Collected data
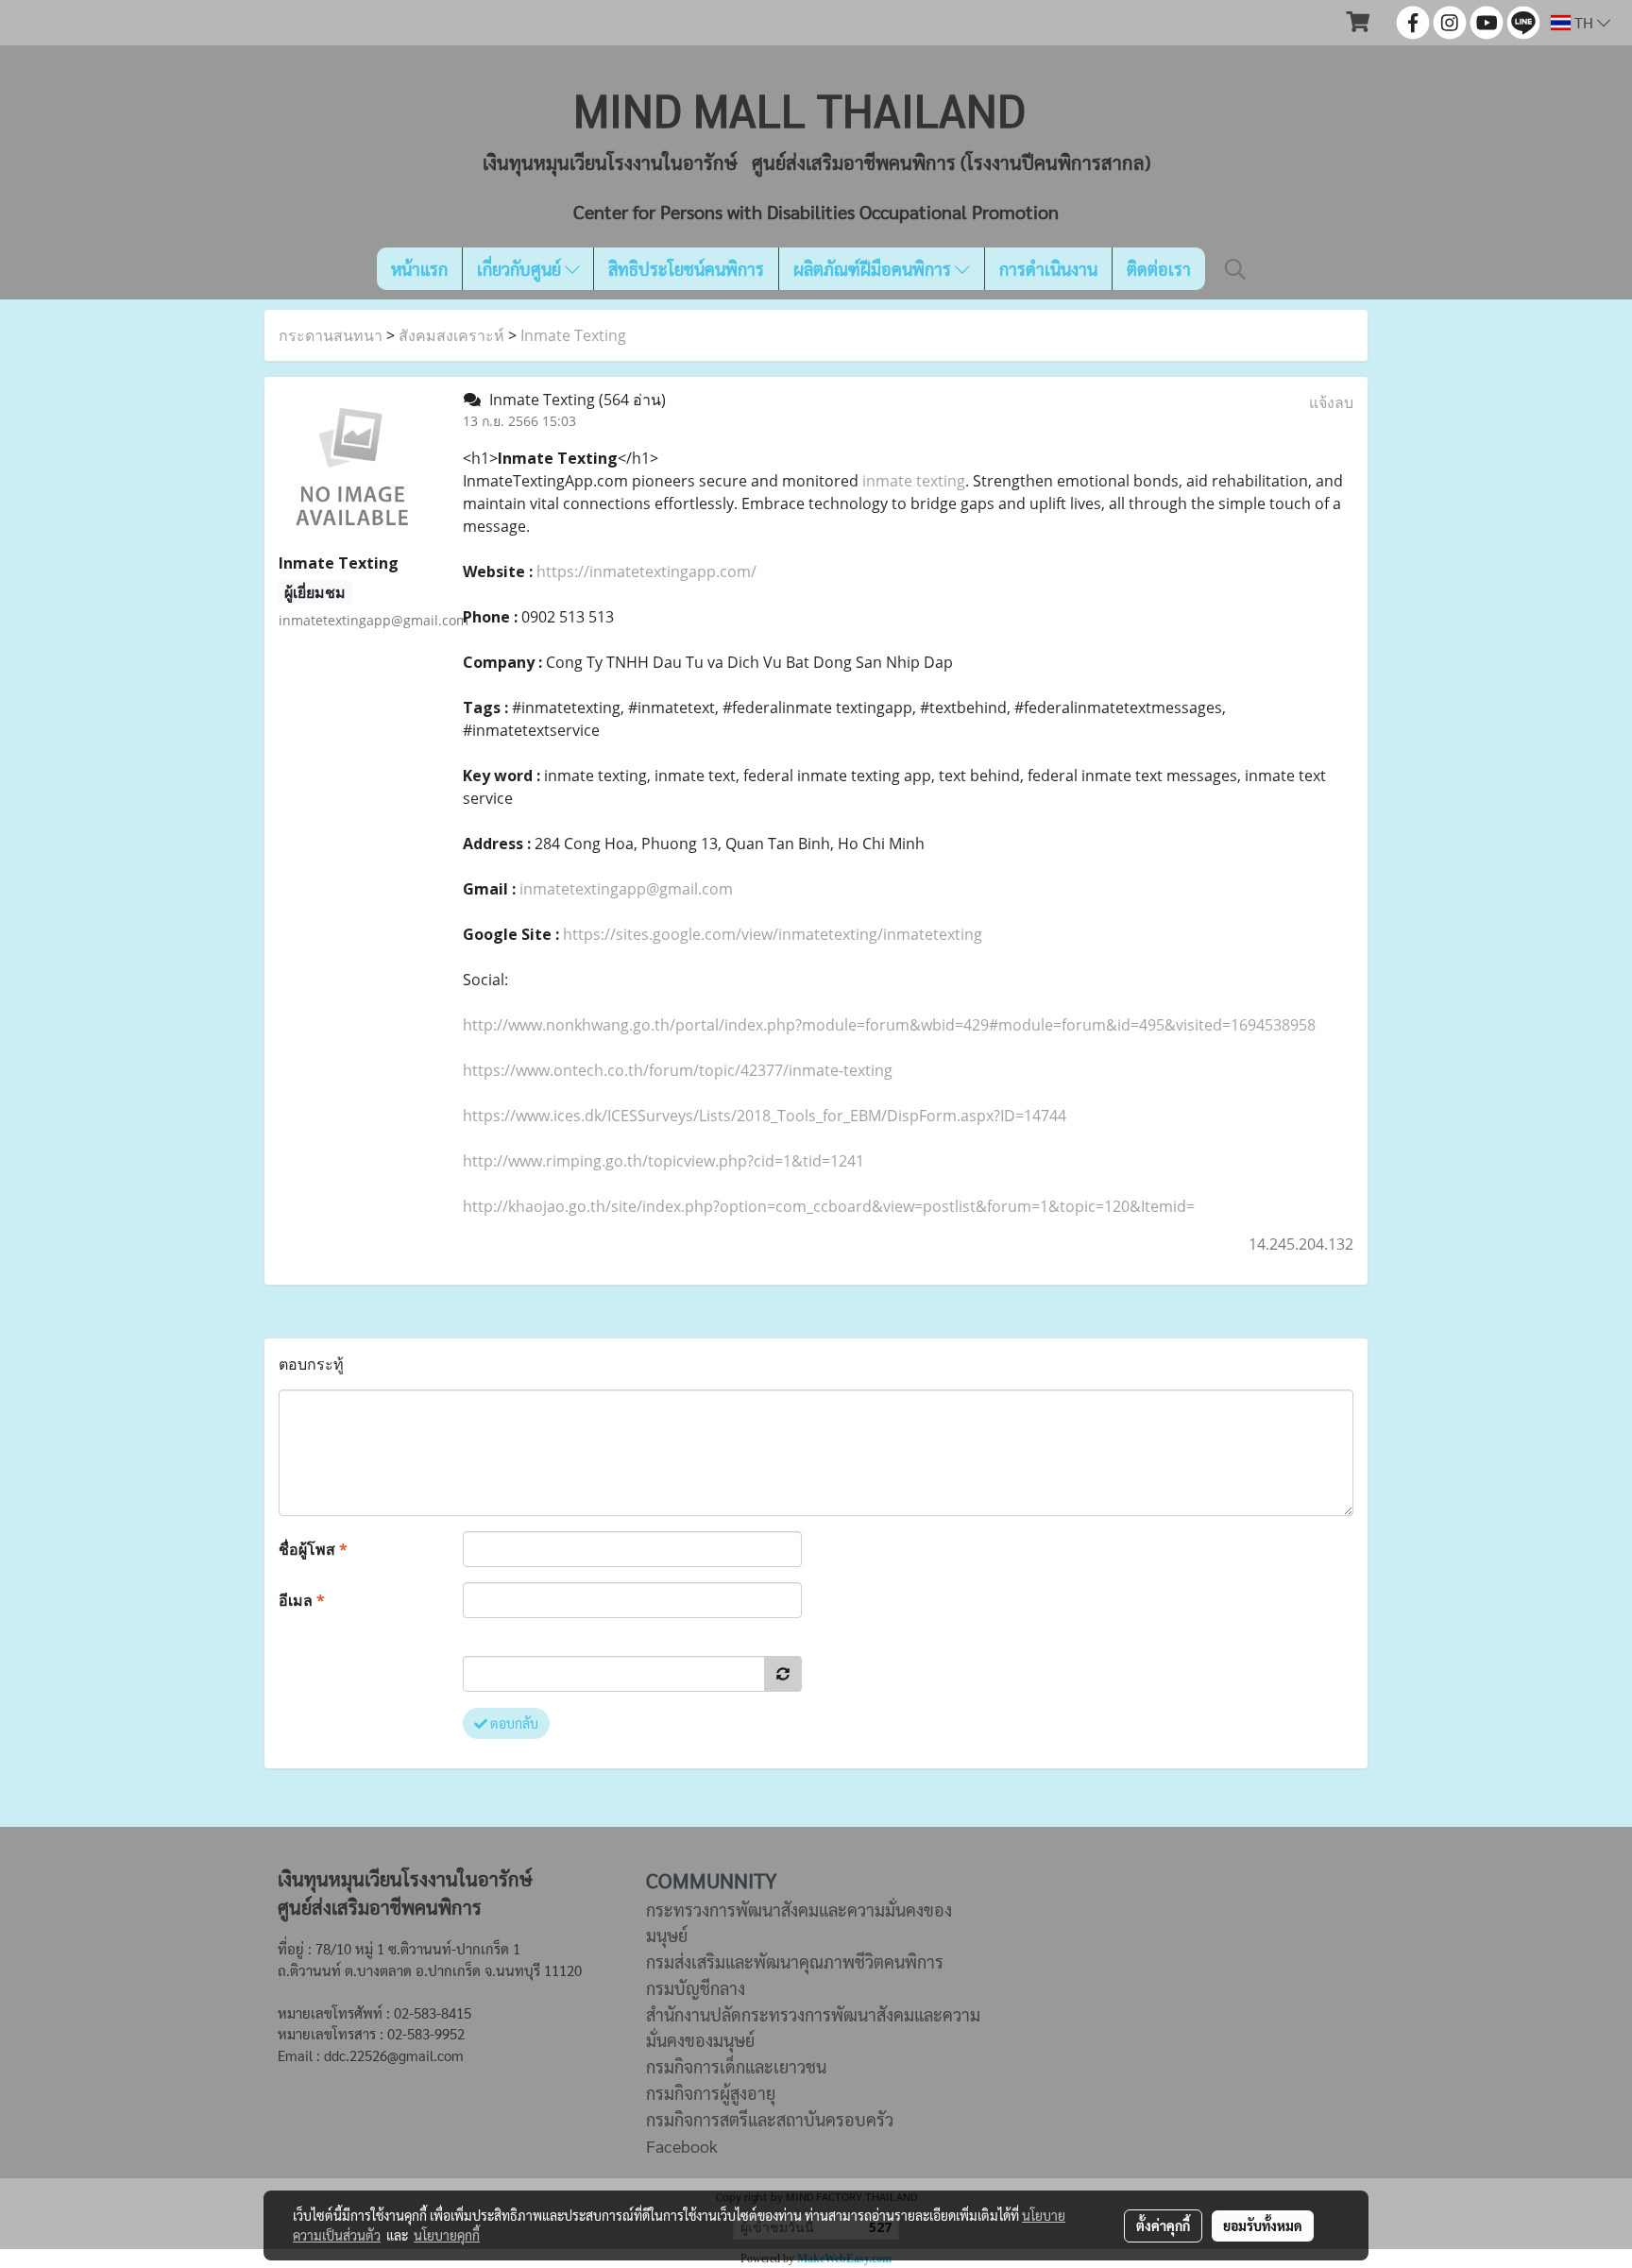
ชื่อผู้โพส (313, 1549)
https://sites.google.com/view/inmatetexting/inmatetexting (772, 934)
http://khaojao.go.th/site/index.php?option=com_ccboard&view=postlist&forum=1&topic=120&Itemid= (829, 1206)
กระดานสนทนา (330, 335)
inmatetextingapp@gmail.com (626, 888)
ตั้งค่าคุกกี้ (1163, 2225)
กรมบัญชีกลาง (695, 1988)
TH (1584, 22)
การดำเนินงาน (1048, 269)
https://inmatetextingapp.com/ (646, 571)
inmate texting (913, 480)
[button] (1235, 269)
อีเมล (302, 1600)
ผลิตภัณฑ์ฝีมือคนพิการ (874, 269)
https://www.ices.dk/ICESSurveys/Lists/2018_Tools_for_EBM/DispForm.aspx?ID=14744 (764, 1115)
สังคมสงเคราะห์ (451, 335)
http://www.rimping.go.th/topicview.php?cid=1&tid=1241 (663, 1161)
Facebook (682, 2146)
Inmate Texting (573, 335)
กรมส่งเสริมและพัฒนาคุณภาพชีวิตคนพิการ (795, 1961)
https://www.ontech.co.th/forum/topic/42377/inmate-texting (677, 1070)
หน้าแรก (419, 269)
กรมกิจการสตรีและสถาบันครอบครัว (769, 2119)
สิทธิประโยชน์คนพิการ (686, 269)
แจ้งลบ (1331, 402)
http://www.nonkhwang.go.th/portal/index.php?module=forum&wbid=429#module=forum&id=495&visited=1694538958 (889, 1025)
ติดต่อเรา (1159, 269)
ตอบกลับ (512, 1722)
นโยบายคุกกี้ (447, 2234)
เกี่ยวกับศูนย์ (521, 269)
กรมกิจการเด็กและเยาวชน (736, 2066)
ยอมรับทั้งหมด (1262, 2225)
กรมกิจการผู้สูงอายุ (710, 2093)
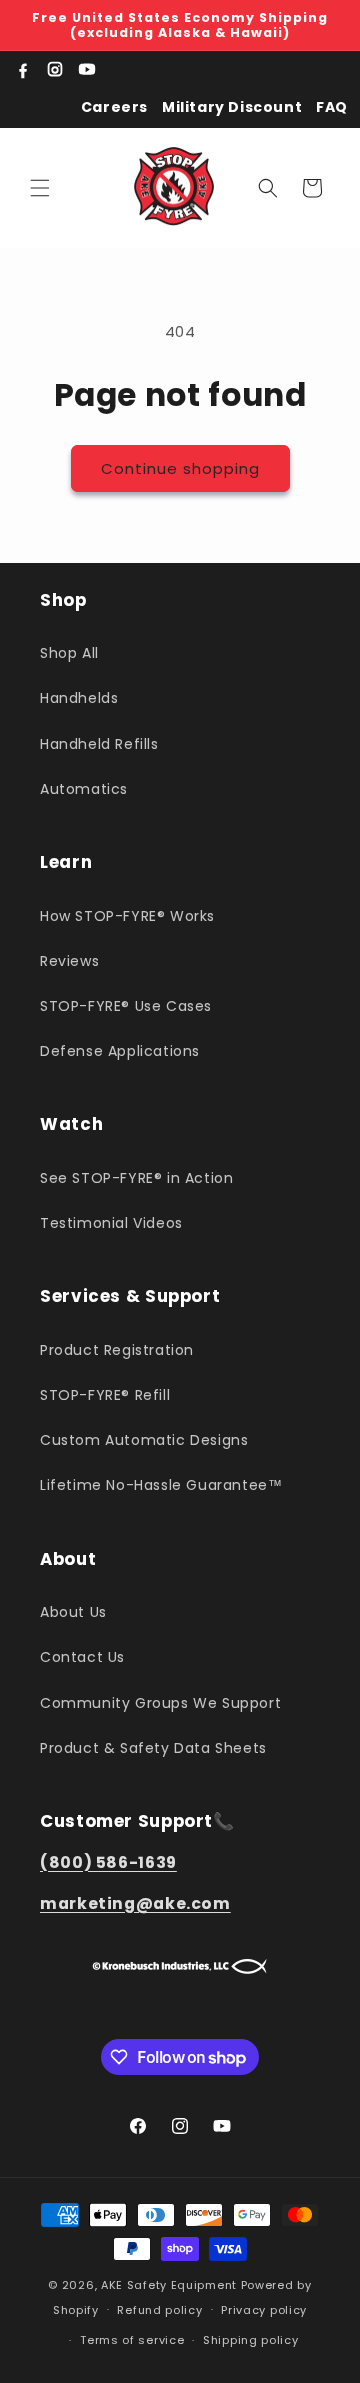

EXERCISE AIM
Please transcribe the entries exactly, omitting the images.

SOLUTION FOR THIS TASK
ชื่อผู้โพส (313, 1549)
https://sites.google.com/view/inmatetexting/inmatetexting (772, 934)
http://khaojao.go.th/site/index.php?option=com_ccboard&view=postlist&forum=1&topic=120&Itemid= (829, 1206)
กระดานสนทนา (330, 335)
inmatetextingapp@gmail.com (626, 888)
ตั้งค่าคุกกี้ (1163, 2225)
กรมบัญชีกลาง (695, 1988)
TH (1584, 22)
การดำเนินงาน (1048, 269)
https://inmatetextingapp.com/ (646, 571)
inmate texting (913, 480)
[button] (1235, 269)
อีเมล (302, 1600)
ผลิตภัณฑ์ฝีมือคนพิการ (874, 269)
https://www.ices.dk/ICESSurveys/Lists/2018_Tools_for_EBM/DispForm.aspx?ID=14744 (764, 1115)
สังคมสงเคราะห์ (451, 335)
http://www.rimping.go.th/topicview.php?cid=1&tid=1241 (663, 1161)
Facebook (682, 2146)
Inmate Texting (573, 335)
กรมส่งเสริมและพัฒนาคุณภาพชีวิตคนพิการ (795, 1961)
https://www.ontech.co.th/forum/topic/42377/inmate-texting (677, 1070)
หน้าแรก (419, 269)
กรมกิจการสตรีและสถาบันครอบครัว (769, 2119)
สิทธิประโยชน์คนพิการ (686, 269)
แจ้งลบ (1331, 402)
http://www.nonkhwang.go.th/portal/index.php?module=forum&wbid=429#module=forum&id=495&visited=1694538958 (889, 1025)
ติดต่อเรา (1159, 269)
ตอบกลับ (512, 1722)
นโยบายคุกกี้ (447, 2234)
เกี่ยวกับศูนย์ (521, 269)
กรมกิจการเด็กและเยาวชน (736, 2066)
ยอมรับทั้งหมด (1262, 2225)
กรมกิจการผู้สูงอายุ (710, 2093)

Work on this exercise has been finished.